Aim of the exercise
In the entries below, count the lines that include the word "each" and reply with the number alone.

☆ ☆ ☆ ☆ ☆

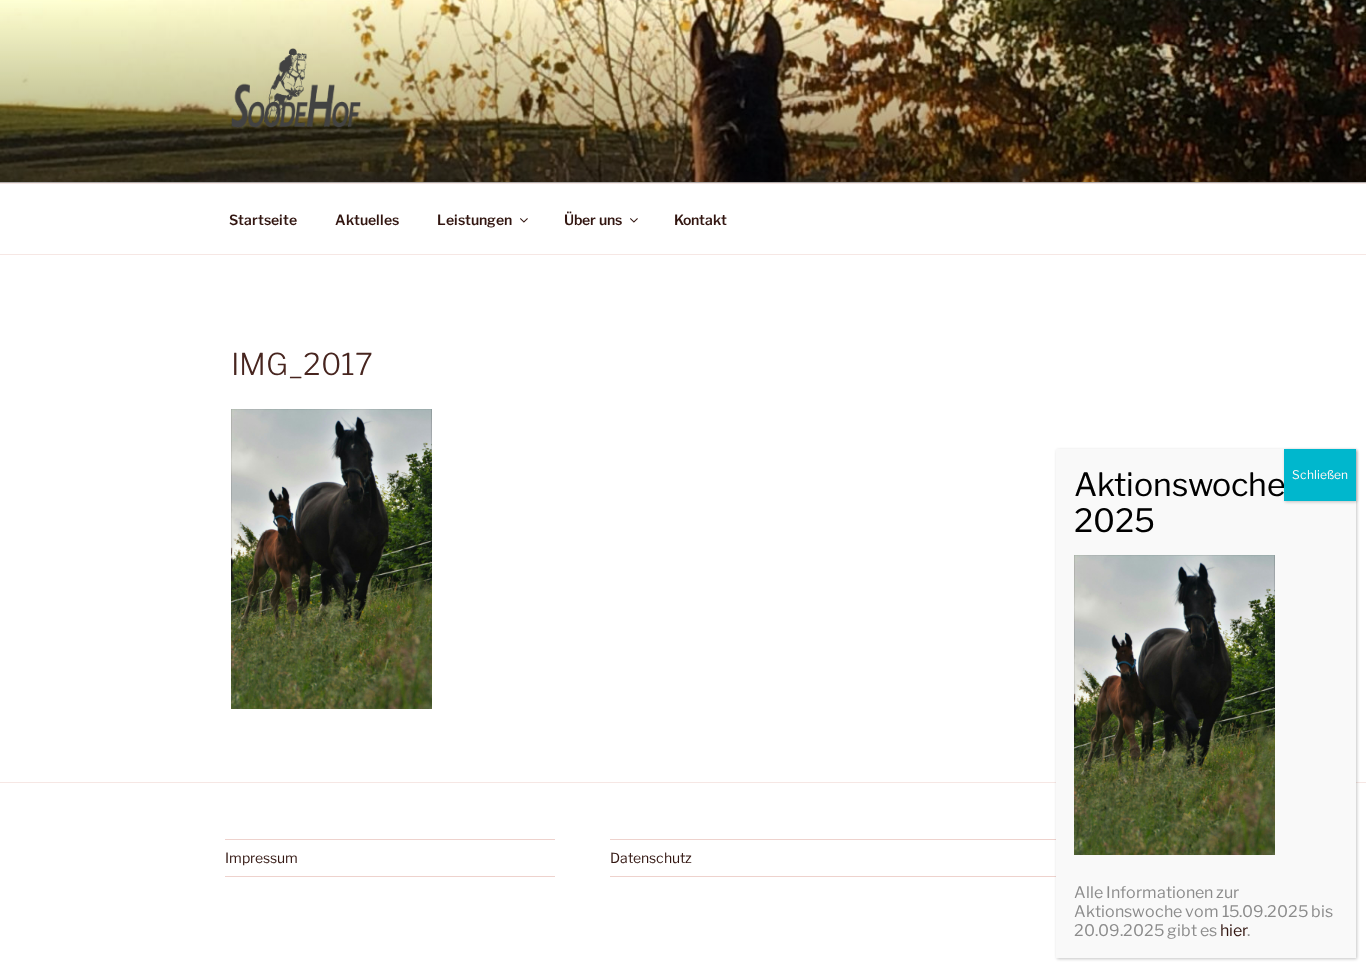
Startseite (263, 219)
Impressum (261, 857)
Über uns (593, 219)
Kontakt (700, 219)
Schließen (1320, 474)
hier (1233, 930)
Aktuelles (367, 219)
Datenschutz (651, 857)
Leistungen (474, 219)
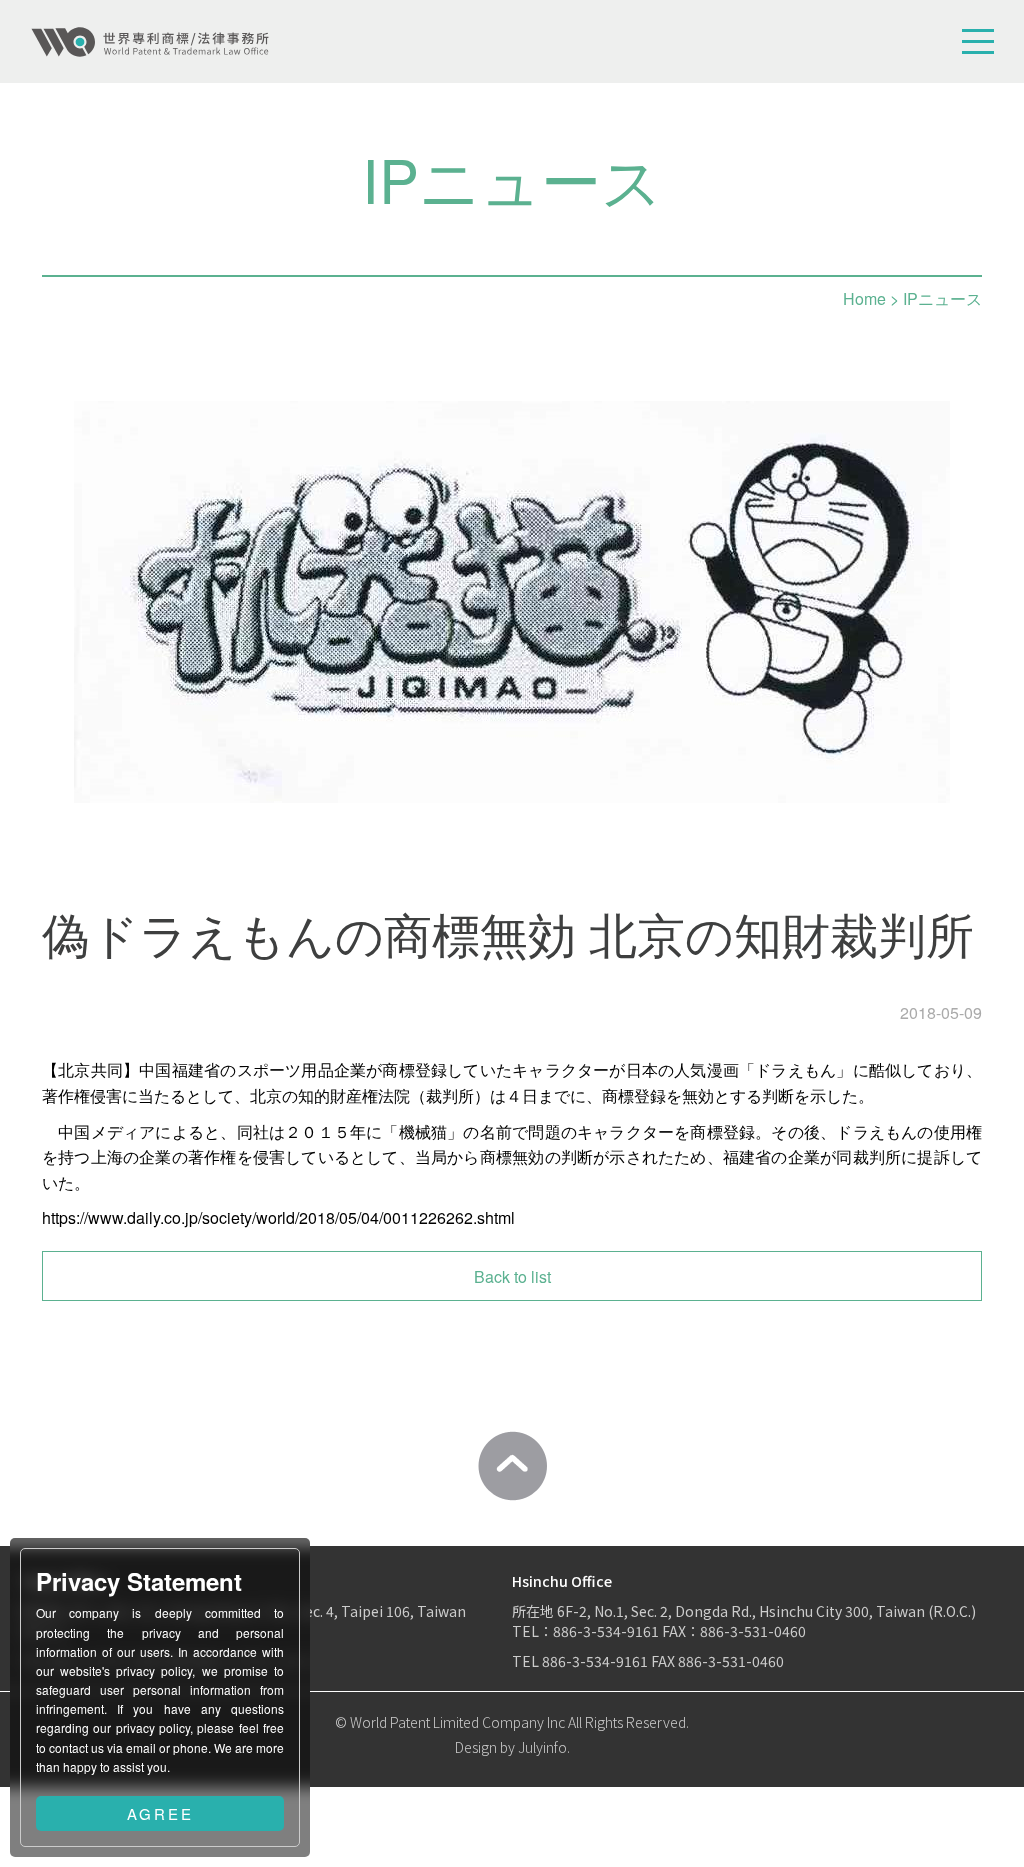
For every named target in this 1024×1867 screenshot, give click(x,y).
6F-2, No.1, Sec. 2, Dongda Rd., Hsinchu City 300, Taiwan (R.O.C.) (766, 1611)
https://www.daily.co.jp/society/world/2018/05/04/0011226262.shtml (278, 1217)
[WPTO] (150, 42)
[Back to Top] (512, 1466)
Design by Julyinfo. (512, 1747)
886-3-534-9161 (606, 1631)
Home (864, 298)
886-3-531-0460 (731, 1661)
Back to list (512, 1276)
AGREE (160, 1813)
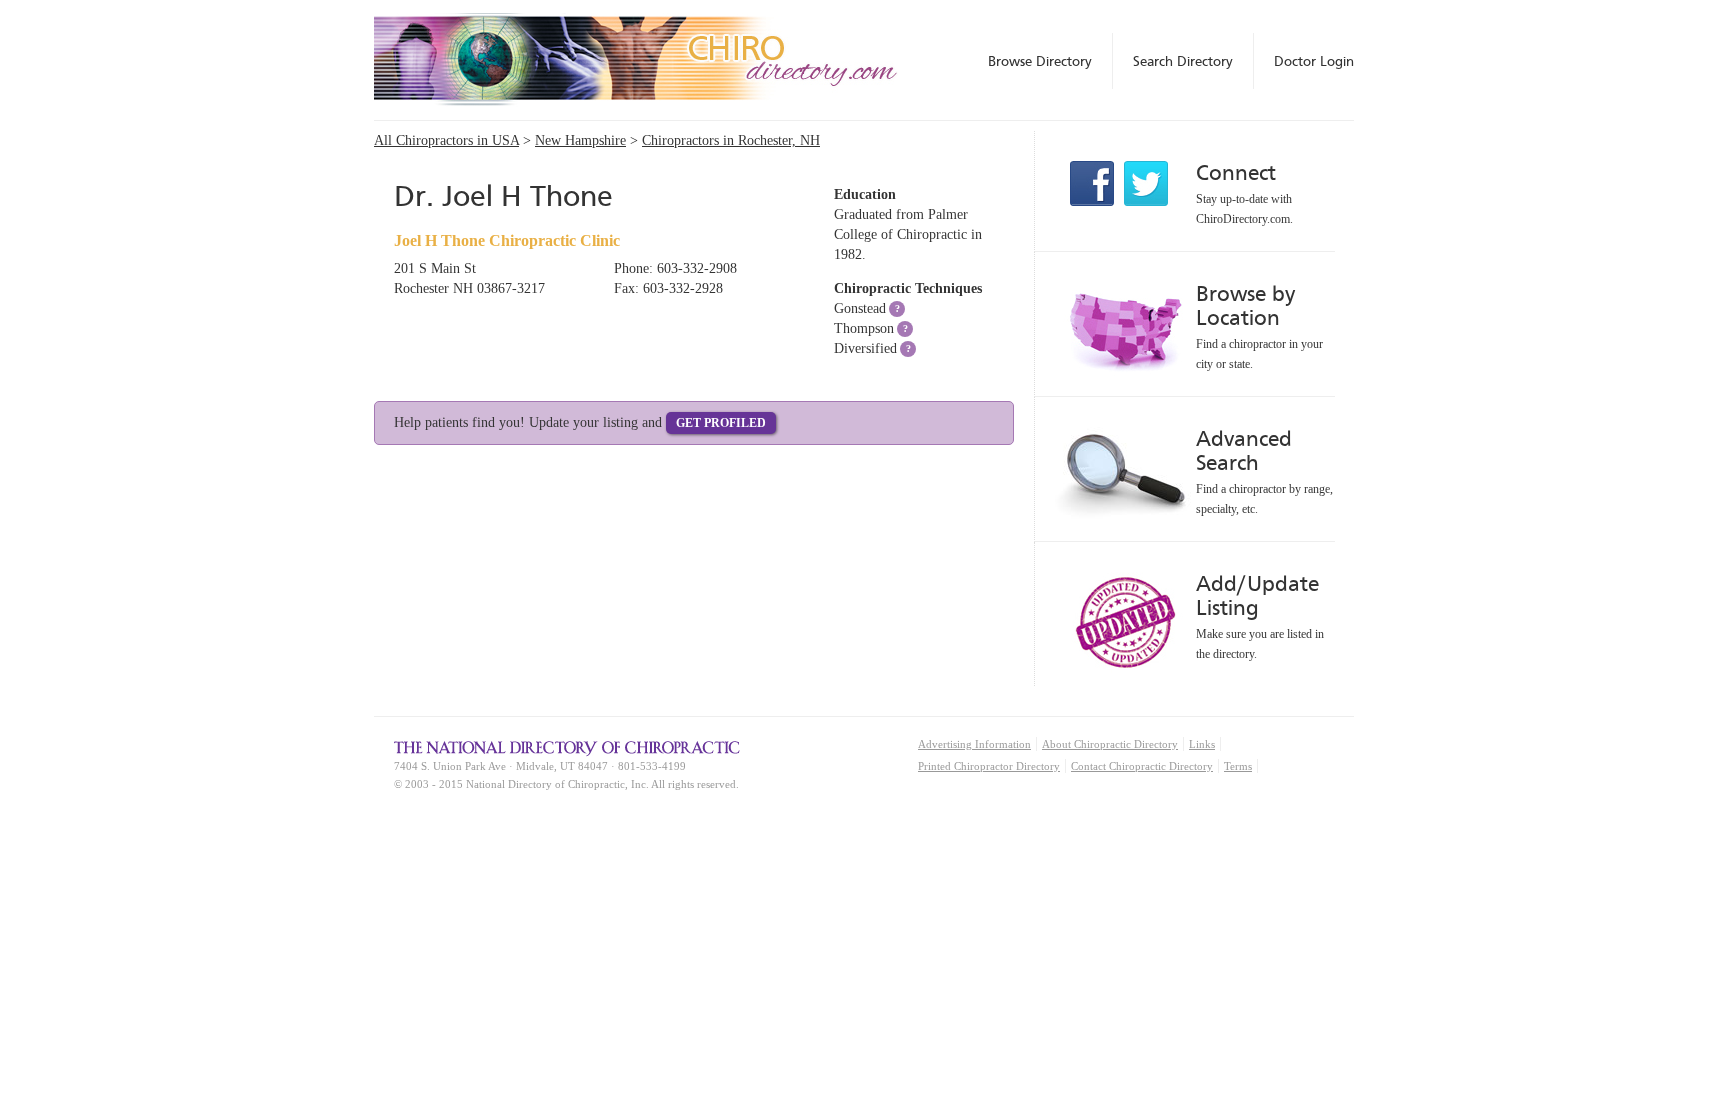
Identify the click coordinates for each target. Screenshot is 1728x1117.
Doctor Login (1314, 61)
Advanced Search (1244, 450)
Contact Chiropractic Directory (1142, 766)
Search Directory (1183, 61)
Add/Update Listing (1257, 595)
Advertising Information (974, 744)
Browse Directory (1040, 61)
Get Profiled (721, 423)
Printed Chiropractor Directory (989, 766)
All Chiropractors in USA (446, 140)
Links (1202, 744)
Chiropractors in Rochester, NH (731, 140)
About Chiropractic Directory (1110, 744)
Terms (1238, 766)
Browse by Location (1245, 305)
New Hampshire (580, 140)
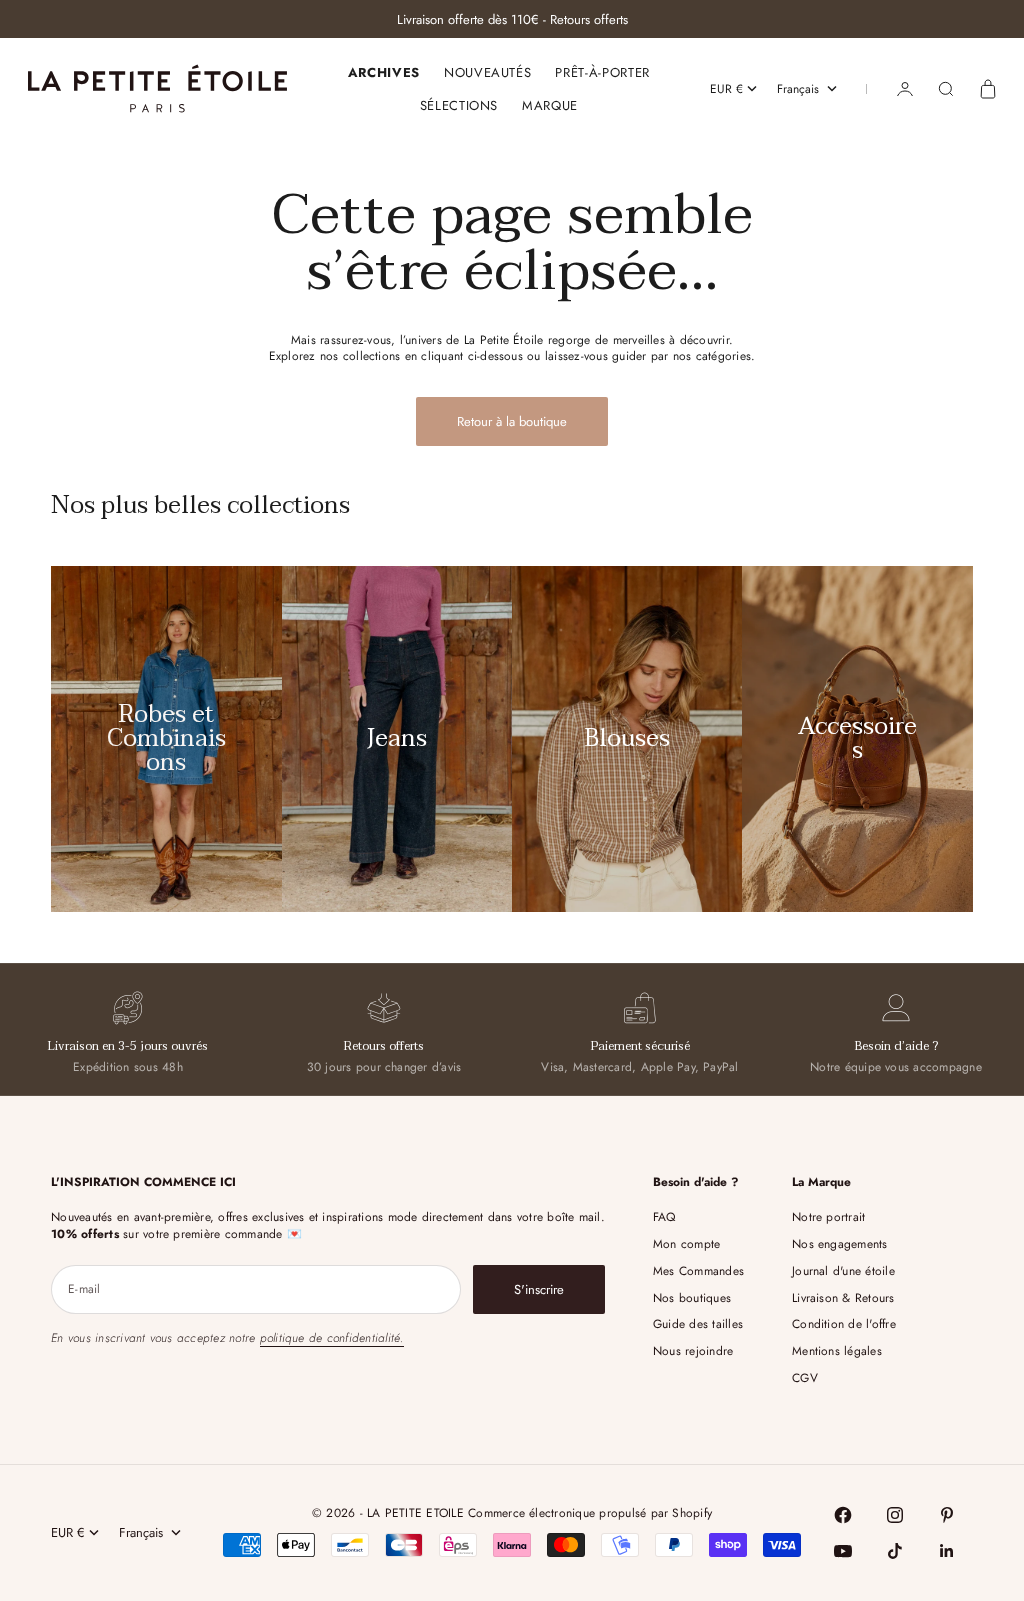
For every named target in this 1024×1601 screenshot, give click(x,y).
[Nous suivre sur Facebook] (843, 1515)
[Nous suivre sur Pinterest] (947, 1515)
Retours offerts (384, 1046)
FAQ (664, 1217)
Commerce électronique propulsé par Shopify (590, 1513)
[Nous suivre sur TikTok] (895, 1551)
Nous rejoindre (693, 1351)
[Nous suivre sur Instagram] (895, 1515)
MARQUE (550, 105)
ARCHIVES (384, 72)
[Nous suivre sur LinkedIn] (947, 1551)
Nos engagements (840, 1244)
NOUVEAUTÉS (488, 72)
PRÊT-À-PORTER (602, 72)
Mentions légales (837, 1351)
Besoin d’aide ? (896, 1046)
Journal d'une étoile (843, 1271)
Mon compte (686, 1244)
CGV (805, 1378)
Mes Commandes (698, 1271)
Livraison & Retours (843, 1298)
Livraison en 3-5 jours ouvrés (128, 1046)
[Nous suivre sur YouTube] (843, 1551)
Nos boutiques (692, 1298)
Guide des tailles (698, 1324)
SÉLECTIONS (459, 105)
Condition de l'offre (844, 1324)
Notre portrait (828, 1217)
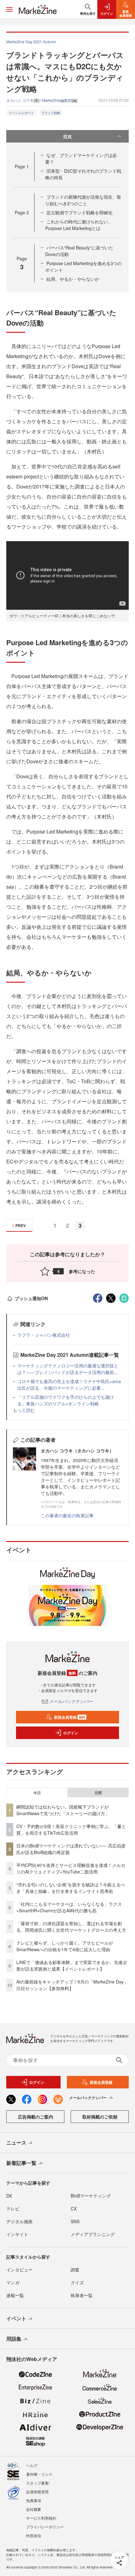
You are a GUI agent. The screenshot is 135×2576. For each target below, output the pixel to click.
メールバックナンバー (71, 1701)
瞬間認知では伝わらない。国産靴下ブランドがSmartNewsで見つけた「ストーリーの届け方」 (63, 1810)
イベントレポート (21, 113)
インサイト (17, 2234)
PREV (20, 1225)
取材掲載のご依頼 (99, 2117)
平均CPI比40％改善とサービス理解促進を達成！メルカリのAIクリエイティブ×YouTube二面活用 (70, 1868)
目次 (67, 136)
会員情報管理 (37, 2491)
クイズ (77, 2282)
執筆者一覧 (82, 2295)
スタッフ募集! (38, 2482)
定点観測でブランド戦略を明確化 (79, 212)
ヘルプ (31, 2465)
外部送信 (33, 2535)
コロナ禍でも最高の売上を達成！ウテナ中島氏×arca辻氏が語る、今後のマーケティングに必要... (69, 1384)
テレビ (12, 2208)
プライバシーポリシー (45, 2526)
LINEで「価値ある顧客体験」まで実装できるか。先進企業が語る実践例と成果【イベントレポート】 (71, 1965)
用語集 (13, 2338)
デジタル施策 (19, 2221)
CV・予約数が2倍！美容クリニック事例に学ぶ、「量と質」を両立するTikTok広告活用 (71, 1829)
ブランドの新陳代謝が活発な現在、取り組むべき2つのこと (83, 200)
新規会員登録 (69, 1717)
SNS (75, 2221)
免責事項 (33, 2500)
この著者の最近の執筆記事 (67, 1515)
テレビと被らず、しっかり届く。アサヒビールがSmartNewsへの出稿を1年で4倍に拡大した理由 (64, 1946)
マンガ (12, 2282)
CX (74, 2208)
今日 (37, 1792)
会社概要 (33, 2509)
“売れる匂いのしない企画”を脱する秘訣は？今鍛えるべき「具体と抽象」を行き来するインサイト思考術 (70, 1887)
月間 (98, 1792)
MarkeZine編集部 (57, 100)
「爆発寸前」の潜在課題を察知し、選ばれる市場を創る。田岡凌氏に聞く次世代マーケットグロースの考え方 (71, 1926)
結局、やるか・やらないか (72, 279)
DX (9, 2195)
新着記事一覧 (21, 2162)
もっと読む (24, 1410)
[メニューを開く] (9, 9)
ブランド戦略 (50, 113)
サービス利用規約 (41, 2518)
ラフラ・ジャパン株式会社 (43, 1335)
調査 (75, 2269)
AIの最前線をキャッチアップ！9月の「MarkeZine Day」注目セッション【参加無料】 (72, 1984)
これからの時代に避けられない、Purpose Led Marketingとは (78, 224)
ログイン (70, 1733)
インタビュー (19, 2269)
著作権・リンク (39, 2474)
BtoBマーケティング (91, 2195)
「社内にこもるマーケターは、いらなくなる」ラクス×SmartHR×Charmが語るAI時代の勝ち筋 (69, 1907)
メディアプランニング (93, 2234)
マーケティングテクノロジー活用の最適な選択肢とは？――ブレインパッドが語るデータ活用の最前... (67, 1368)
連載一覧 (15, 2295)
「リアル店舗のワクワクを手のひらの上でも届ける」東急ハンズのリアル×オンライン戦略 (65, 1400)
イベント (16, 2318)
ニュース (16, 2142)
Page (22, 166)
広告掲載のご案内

☆ ☆ ☆ ☆ ☆

Task response
2